Texto para leer —
──────

La luz de dos décadas de matrimonio, afirma ella, iba caminando esa noche por la calle tras el marido.

Carlos y el sobrino llegaron en camión hasta la frontera y bajaron a pie hasta la ribera del Bravo. Debieron esperar, porque hacía mal tiempo. Al término, cruzaron a Nuevo Laredo y esperaron a que los recogiera un auto. Todo por 2 mil dólares cada uno.

"Yo estaba en ese momento en la mecedora de la casa, rece y rece, porque sabía que en ese momento tenían que ir en el carro", cuenta Dora. "Tenía miedo, porque se metieron en la cajuela para cruzar el punto de revisión que hay entre Nuevo Laredo y San Antonio. Estaba rece y rece, rece y rece".

Temía también, porque la primera vez que Carlos intentó cruzar a Estados Unidos por el río, unas semanas antes, unos cholos llenos de tatuajes, con palos y piedras, los recibieron del lado estadounidense y les quitaron ropa, tenis y dinero; los golpearon y los obligaron a entrar en calzoncillos al país extranjero.

──────

Datos de objetivos de clic:
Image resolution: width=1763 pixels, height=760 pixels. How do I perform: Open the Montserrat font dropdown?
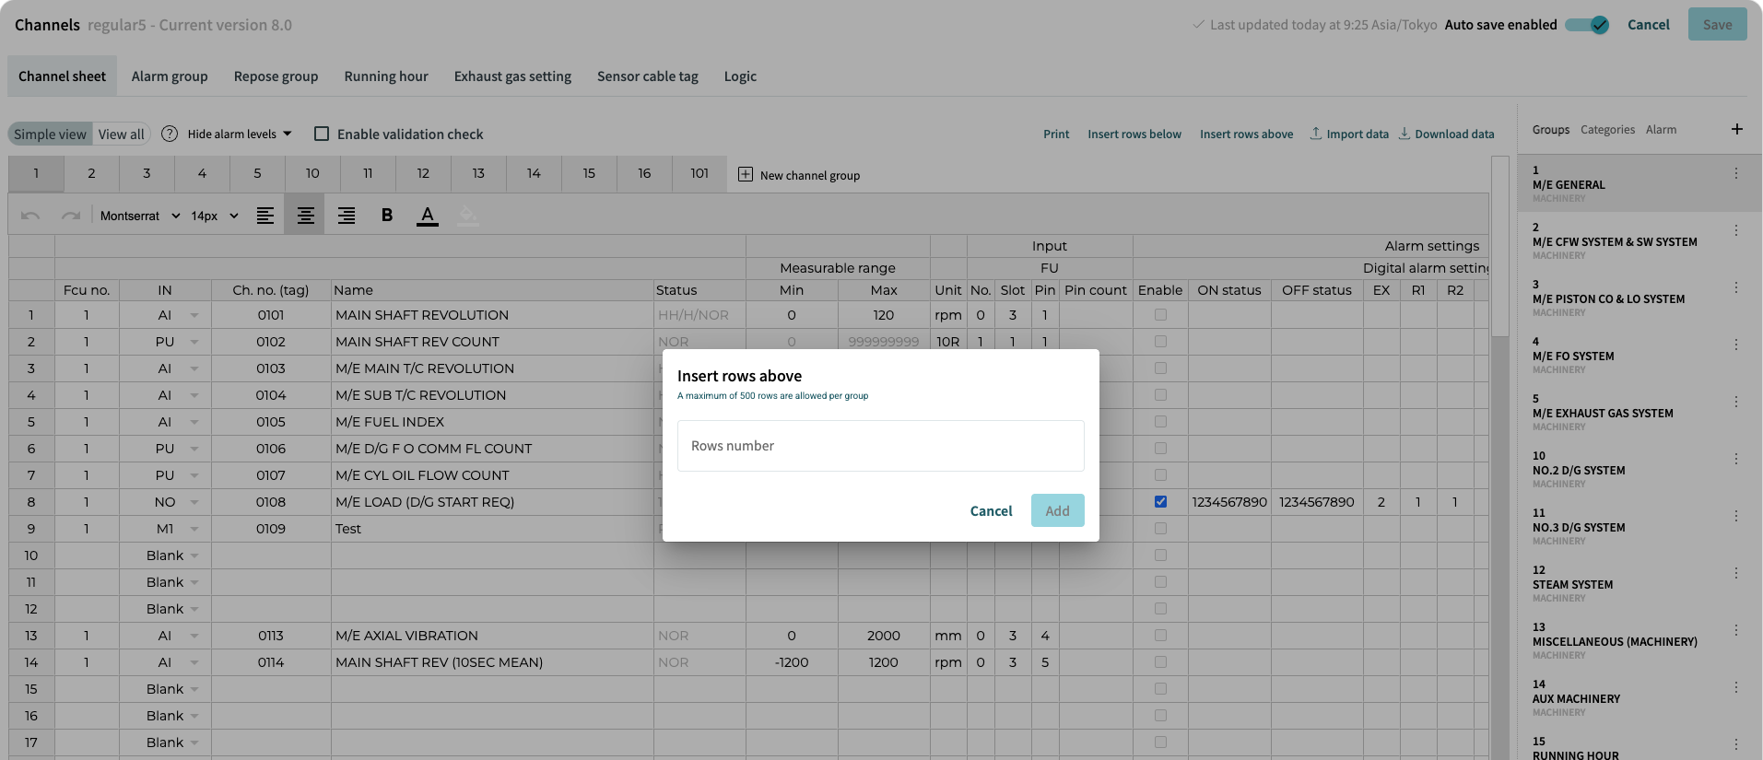click(x=140, y=216)
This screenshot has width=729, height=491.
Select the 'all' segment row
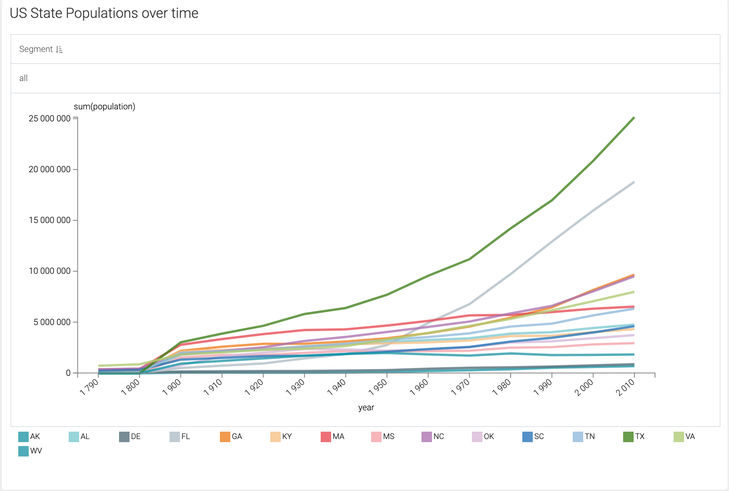coord(23,78)
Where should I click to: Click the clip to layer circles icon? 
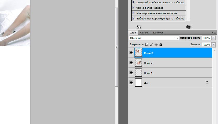point(189,27)
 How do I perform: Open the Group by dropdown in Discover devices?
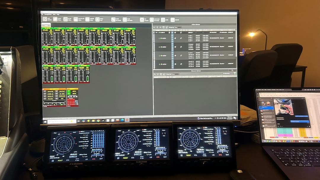pos(176,74)
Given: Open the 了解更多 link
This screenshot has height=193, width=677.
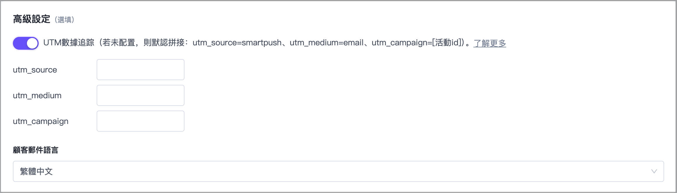Looking at the screenshot, I should (490, 43).
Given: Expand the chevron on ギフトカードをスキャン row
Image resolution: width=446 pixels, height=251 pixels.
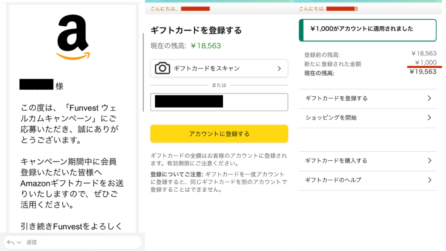Looking at the screenshot, I should [x=279, y=68].
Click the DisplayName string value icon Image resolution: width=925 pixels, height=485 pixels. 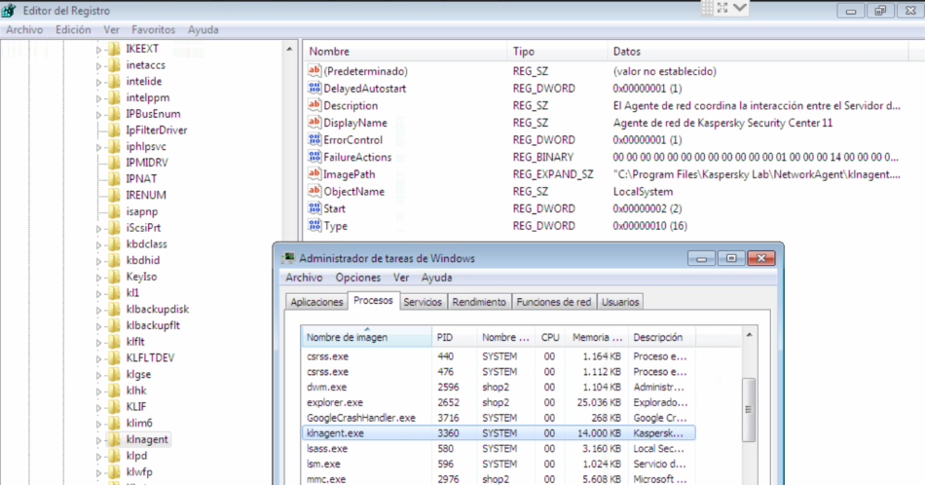(315, 123)
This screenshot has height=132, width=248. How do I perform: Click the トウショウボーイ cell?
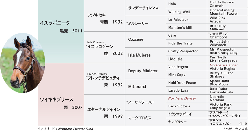point(186,114)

──────

La tarea —
En el texto para leer, ¿cuánto pagaron Carlos y el sobrino cada uno por todo el cruce? Los registros no hacen falta para resolver nada.

Respuesta escrita —
2 mil dólares cada uno.